-- Data listing follows --

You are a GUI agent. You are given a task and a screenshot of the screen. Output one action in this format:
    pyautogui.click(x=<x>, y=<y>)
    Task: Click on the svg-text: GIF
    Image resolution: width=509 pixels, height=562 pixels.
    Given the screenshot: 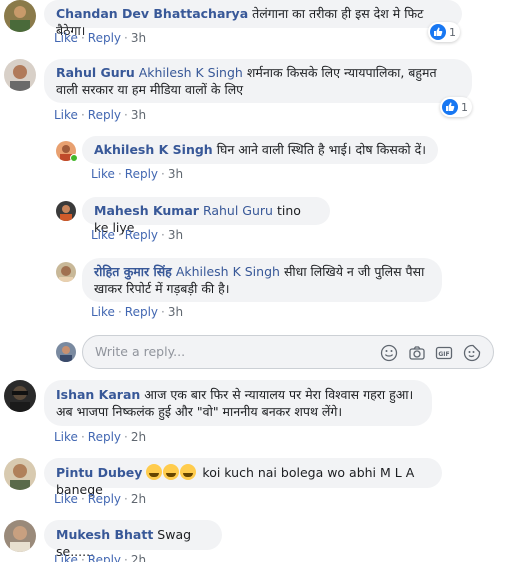 What is the action you would take?
    pyautogui.click(x=444, y=354)
    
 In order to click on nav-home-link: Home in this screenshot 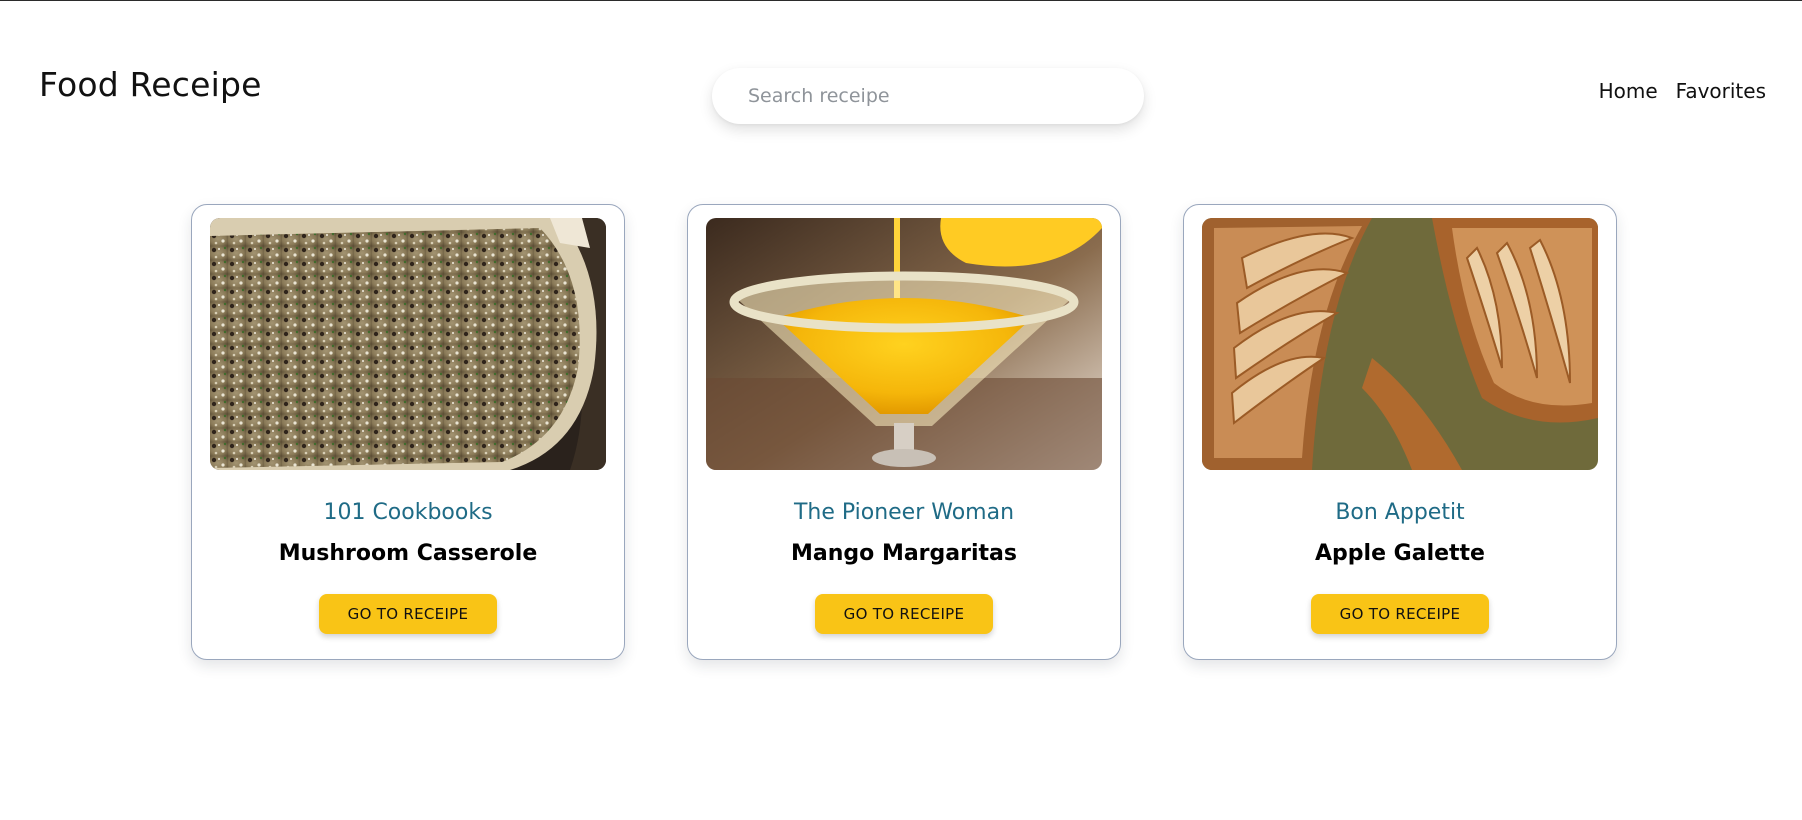, I will do `click(1628, 91)`.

-- Data listing concluded --

**Task to complete:** Reproduce the data word for word, from its first line through the line that contains "Image resolution: width=509".

**Task output:**
You are a GUI agent. You are given a task and a screenshot of the screen. Output one action in this format:
    pyautogui.click(x=<x>, y=<y>)
    Task: Click on the svg-text: GIF
    Image resolution: width=509 pixels, height=562 pixels.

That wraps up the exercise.